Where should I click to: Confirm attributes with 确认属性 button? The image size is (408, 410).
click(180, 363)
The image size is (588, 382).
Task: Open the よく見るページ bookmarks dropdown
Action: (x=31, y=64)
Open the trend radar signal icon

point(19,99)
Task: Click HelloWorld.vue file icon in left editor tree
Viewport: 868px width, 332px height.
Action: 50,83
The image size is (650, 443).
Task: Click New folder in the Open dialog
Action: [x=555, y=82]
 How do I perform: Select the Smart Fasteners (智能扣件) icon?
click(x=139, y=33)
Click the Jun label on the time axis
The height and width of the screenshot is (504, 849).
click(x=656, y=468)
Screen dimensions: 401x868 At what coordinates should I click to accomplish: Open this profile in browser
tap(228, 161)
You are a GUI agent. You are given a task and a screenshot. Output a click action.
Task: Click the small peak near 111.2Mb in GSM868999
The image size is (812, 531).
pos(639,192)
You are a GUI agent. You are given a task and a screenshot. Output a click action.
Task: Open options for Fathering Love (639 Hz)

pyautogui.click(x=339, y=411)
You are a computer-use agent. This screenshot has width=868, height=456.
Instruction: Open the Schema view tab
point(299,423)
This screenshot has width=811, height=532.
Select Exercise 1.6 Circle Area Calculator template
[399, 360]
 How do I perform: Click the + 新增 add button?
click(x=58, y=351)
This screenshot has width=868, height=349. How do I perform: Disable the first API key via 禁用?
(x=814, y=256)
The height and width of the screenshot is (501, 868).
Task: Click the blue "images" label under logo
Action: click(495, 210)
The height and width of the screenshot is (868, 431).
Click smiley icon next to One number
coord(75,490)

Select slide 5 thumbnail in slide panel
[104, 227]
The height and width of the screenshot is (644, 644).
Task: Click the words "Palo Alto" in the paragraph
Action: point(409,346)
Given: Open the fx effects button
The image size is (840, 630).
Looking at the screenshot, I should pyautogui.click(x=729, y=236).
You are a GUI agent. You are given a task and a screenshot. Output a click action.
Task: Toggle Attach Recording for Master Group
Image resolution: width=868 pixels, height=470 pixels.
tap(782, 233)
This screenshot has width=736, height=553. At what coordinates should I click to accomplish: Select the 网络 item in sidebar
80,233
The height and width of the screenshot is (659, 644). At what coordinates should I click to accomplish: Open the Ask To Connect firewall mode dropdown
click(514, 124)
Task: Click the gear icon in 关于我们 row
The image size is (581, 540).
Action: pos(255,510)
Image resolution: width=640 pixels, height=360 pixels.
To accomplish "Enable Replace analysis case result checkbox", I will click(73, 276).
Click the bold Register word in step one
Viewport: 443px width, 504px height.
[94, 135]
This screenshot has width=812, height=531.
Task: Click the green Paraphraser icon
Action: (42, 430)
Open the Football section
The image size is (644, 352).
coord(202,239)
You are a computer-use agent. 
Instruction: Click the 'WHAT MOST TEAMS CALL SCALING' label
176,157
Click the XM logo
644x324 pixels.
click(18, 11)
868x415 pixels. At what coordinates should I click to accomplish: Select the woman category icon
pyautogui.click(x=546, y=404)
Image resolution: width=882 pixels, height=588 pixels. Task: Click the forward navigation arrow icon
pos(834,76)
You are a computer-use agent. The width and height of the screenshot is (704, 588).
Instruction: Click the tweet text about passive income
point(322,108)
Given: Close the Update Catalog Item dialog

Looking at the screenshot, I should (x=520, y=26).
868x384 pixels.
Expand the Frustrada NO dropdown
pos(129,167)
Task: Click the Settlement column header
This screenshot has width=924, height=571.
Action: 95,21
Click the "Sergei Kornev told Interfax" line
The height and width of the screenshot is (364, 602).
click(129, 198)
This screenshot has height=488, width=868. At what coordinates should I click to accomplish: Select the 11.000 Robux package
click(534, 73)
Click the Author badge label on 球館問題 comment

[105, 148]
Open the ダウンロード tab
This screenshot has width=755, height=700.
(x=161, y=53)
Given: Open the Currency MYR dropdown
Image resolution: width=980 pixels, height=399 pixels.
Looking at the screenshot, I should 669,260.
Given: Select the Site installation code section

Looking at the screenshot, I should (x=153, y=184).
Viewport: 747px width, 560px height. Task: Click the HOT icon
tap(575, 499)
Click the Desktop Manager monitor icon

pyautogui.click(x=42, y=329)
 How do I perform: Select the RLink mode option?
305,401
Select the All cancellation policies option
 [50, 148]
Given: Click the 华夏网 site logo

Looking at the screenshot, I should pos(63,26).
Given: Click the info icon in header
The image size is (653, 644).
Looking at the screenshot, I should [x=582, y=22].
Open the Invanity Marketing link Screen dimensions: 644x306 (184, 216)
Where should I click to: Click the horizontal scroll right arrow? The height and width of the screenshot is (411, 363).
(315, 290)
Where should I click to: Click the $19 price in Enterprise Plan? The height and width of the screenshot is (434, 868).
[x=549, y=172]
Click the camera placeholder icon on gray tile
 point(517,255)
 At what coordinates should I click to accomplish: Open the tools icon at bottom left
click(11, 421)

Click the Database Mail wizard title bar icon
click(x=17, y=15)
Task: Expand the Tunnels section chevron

☆ ☆ ☆ ☆ ☆

### YOUR GOAL
Scan the records above. Return every line with "header" in it.

### TASK SOLUTION
Task: Click the Settlement column header
Given: Click the info icon in header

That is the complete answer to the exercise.